Ich glaube, dass wir es mal mit deiner Kombi Scylla probieren:
Vorne:
http://www.bike-mailorder.de/shop/M...tal-Der-Baron-23-2011-180tpi-falt::28284.html
Hinten:
http://www.bike-mailorder.de/shop/M...-Mountain-King-II-Protection-falt::28278.html

Bin aber schon der Meinung, dass die Reifen 2,3/2,4 breit sein dürfen.

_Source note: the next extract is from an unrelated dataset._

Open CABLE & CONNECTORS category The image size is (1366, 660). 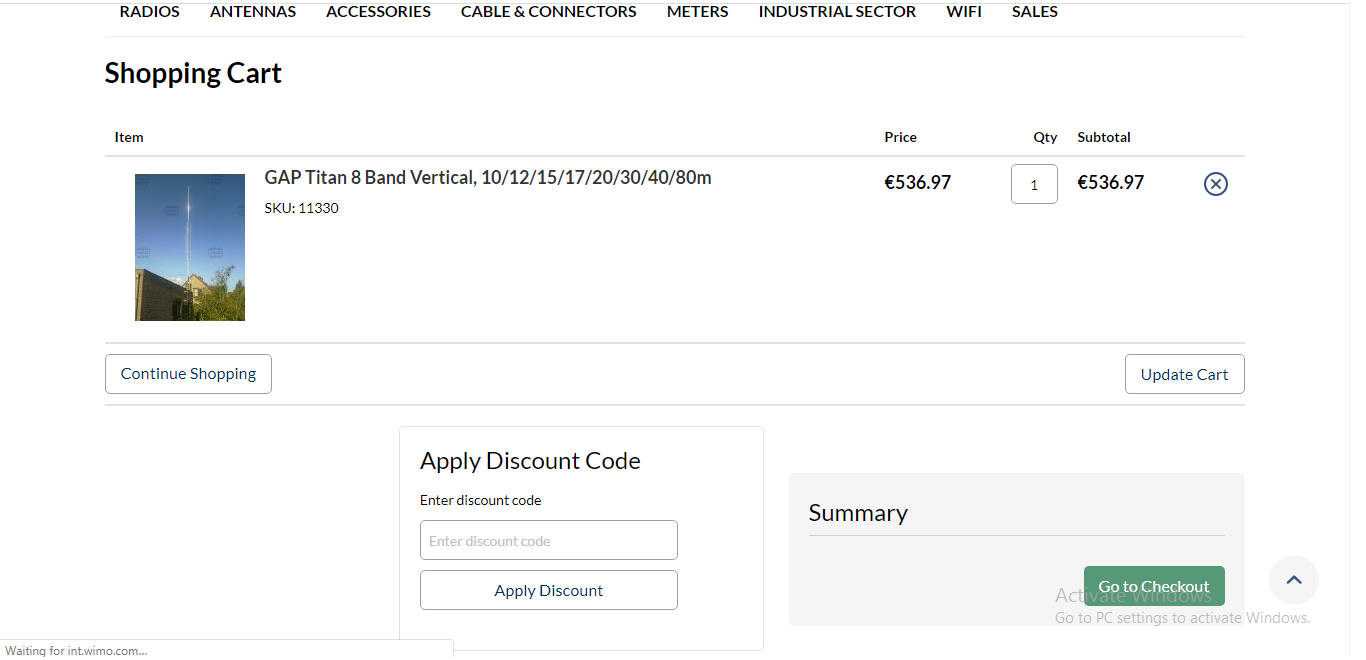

Mal schaun ob noch irgendwo ein Schnäppchen zu ergattern ist.

Danke für eure Hilfe!

LG


----------



## 4mate (21. Juni 2012)

Den Baron würde ich nicht wollen, der ist für härteste Gangart im Bikepark
 oder Alpen X  und wiegt 850 Gramm 


> Der "kleine Baron" steckt auch eine harte Landung ohne Murren weg, rollt  dabei aber leicht genug, um auch aus eigener Kraft zum Gipfel zu  kommen. Deutlich leichter als sein großer Bruder, vermag er vor allem  Freerider und Enduristen zu begeistern. Genau richtig für die große  Freiheit - hart im Nehmen und mit überragenden Allround-Qualitäten für  den Bikepark und auf großer Tour.


----------



## scylla (21. Juni 2012)

4mate schrieb:


> Den Baron würde ich nicht wollen, der ist für härteste Gangart im Bikepark
> oder Alpen X  und wiegt 850 Gramm



ist das jetzt Ironie?


----------



## 4mate (21. Juni 2012)

Nein, siehe Anforderungsprofil:





michi the 3rd schrieb:


> Wo ist sie unterwegs? Forststraßen bis Trails, also Schotter bis matschige Trampelpfade, wobei die schmutzigen Wege bisher noch eher die Ausnahme sind. Also auf Schotter bis hin zu halbwegs trockenen, wurzeligen Waldpfädchen sollten die Reifen ein sicheres Fahrgefühl vermitteln. Der Rollwiderstand sollte halt auch recht niedig sein... was verständlich ist.


----------



## brcrew (21. Juni 2012)

850g ist meiner meinung nach vollkommen ok..
ich werfe jetzt mal maxxis ardent in den raum! super allrounder!


----------



## scylla (21. Juni 2012)

4mate schrieb:


> Nein, siehe Anforderungsprofil:



siehe meine antwort darauf 


scylla schrieb:


> Wenn ich das Anforderungsprofil so lese würde 2x Mountainking (momentan ) auch reichen, wenn es noch besser rollen soll könnte auch ein 2.2er her.



meinte ich ja auch, dass es hier keinen Baron braucht.
Aber wenn es ein wenig Extra-Sicherheit vermittelt... warum eigentlich nicht?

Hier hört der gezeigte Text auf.